Il y a un moment où Bernard-Henri Lévy concède que le commun aussi dort mal et a sans doute de bonnes raisons. Il se dit qu’il pourrait s’intéresser à ces autres gens, on y croit, on se dit qu’il va le faire… mais non, faut pas exagérer non plus, il revient à lui (mais lui dans le monde, bien évidemment, ou peut-être est-ce le monde dans lui, enfin, on ne sait plus bien tellement l’un et l’autre finissent par se confondre).

Passé ce biais de l’exceptionnalité, on ne peut pas dire que « Nuit blanche » soit déplaisant à lire. Au moins, ça n’a pas la prétention de trouver les assassins d’un journaliste américain au Pakistan ou de donner son interprétation du conflit israélo-palestinien. Bien sûr, au bout d’un moment, on en a un peu marre, parce que les récits d’insomnie, c’est un peu comme les insomnies : on passe d’un sujet à l’autre, on ne termine pas ses raisonnements, on a de vieux souvenirs qui remontent, des scènes qui bouclent, et on aimerait que ça s’arrête. Donc, une fois passés le premier matin avec A., l’énervement contre Mélenchon, les souvenirs d’une manif à Bologne, les remontées de la Bosnie ou de l’Ukraine, un dernier déjeuner avec Romain Gary, une journée à Trouville avec Duras, etc., on préférerait dormir, malgré la flamboyance de ces nuits sans sommeil qui, on l’admet comme le disait joliment un roman de Raphaële Billetdoux publié lui aussi chez Grasset en 1986, « sont plus belles que vos jours ».

Au fond, c’est ça qui est le plus étonnant chez Bernard-Henri Lévy : sa constance. Elle vaut dans tous les champs : il a toujours sa chemise blanche, sa coiffure bizarre, son teint hâlé, sa manière sentencieuse de parler, la certitude que ce qu’il dit est important, son goût pour la fréquentation des puissants, ses analyses érudites mais approximatives, son activisme mondain, médiatique et politique, etc. Le temps n’y fait rien. La critique rigolarde non plus. Les palanquées d’enquêtes qui ont documenté les erreurs, les combines financières, les stratégies de pouvoir, encore moins. Le mec est indéboulonnable, c’est fascinant, et il continue même à visser avec application de nouveaux boulons à sa statue, c’est encore plus fascinant.
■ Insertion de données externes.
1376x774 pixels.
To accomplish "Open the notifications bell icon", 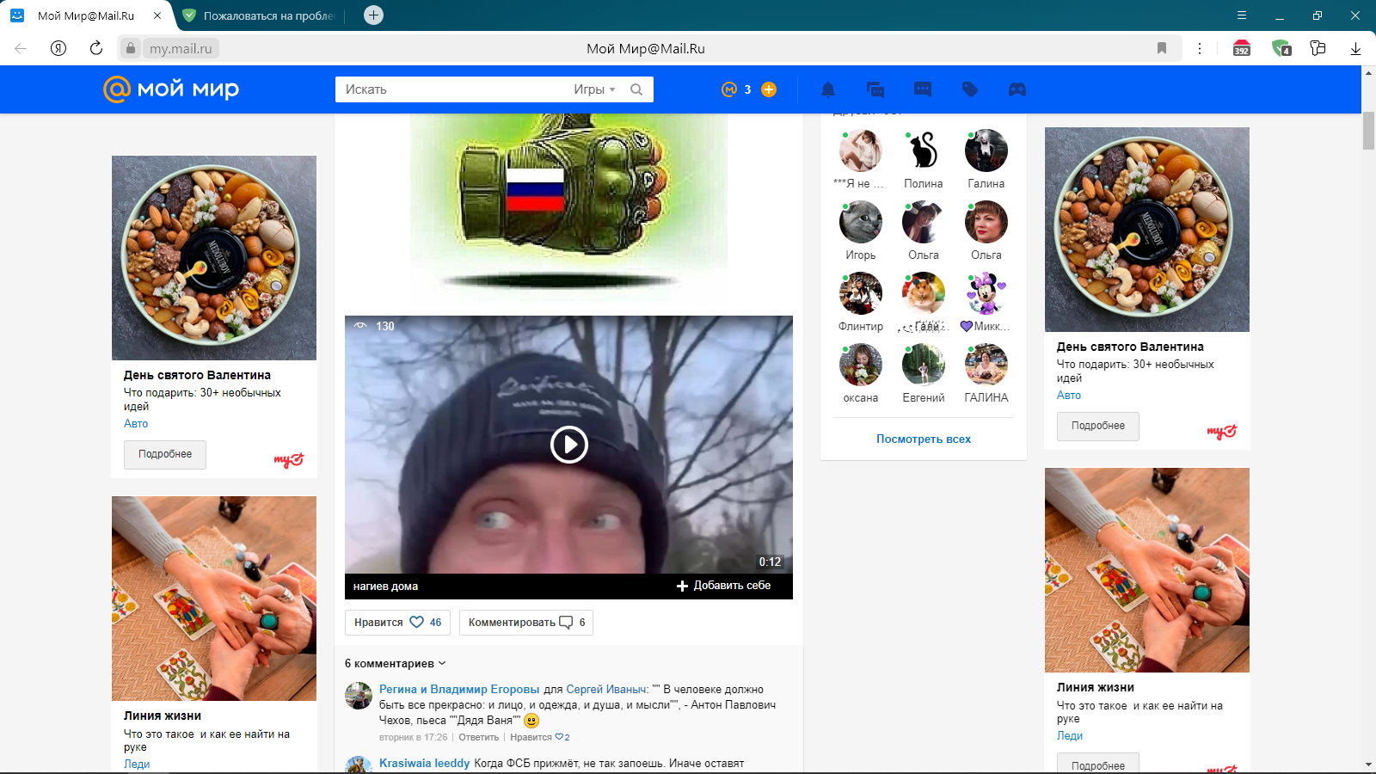I will tap(826, 89).
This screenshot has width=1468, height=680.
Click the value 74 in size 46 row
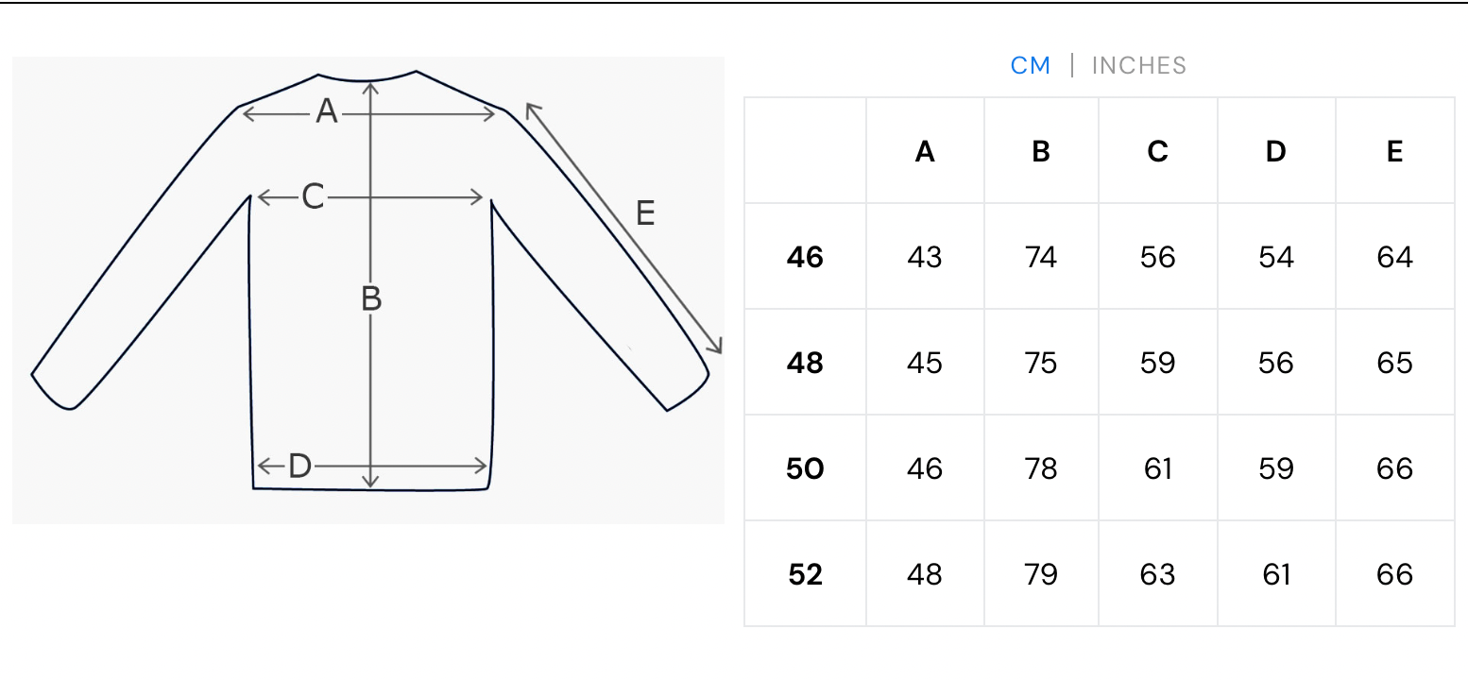pyautogui.click(x=1041, y=257)
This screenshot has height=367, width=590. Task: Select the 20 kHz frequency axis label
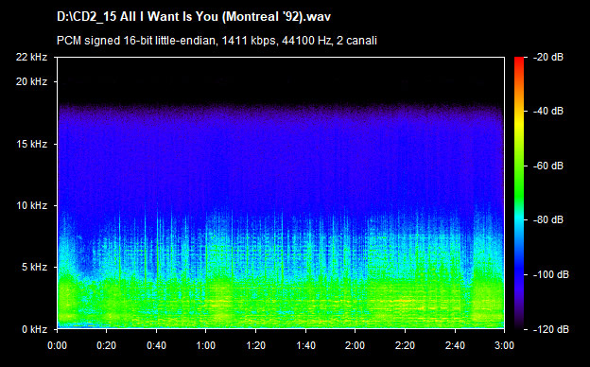coord(31,81)
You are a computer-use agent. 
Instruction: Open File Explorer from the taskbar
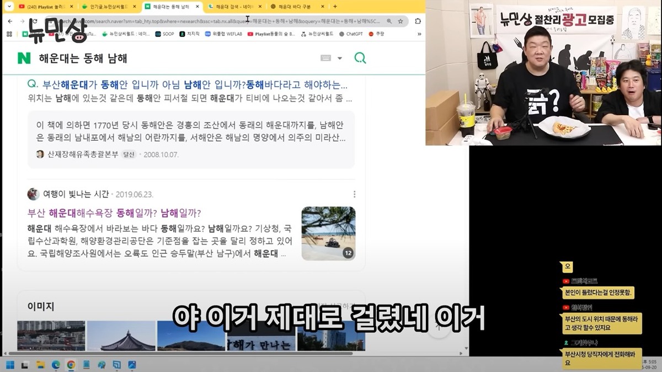[x=40, y=365]
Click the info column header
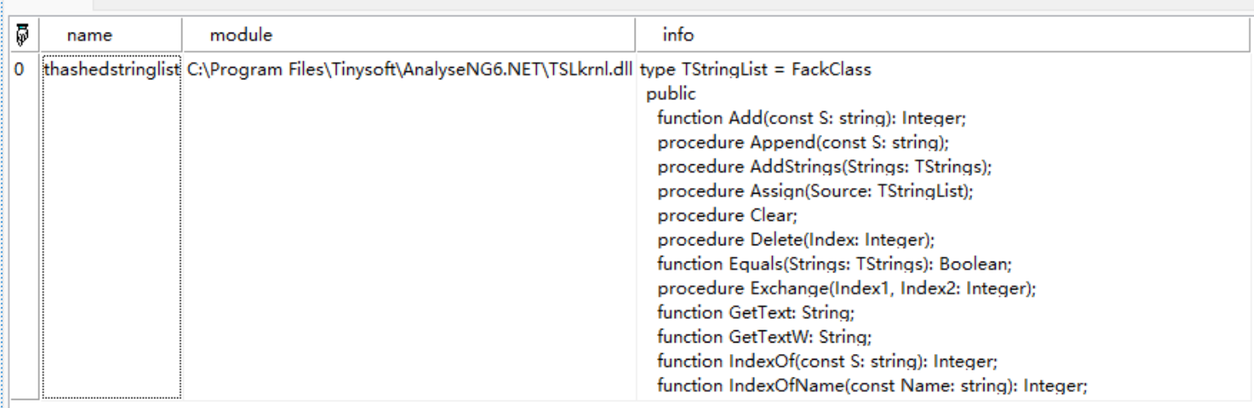 (x=678, y=35)

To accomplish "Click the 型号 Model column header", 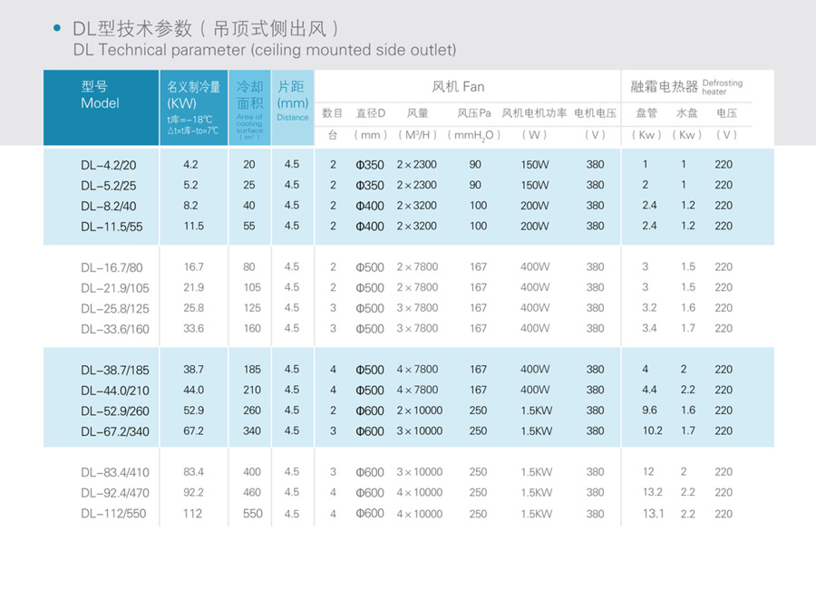I will point(100,95).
Aujourd’hui, il parle de ses problèmes de sommeil, il se montre humain, fragile, « touchant » commencent à dire certains lecteurs. Jusqu’ici, il avait assez peu exploité cette veine. Elle est conforme à l’époque, c’est malin, et, après tout, ce n’est pas la pire. Quand on voit comment ont viré certains types de sa génération (FinkielkrautBrucknerOnfray, etc.), on se dit que la constance de BHL le préserve peut-être de certaines dérives et que s’il pouvait finir comme ça, justement, à raconter ses problèmes de santé et, pourquoi pas, de famille, ce serait pas si mal. Et on lui pardonne presque ses travers, comme de terminer son livre, en guise d’auto-promo anticipée, par l’évocation de ce « Journal » dans lequel il dira tout – parce que c’est vrai que jusqu’à maintenant, il a été vachement discret – et qu’il faudra attendre sa mort pour lire.

Alors souhaitons-lui – et souhaitons-nous aussi – que ce soit le plus tard possible.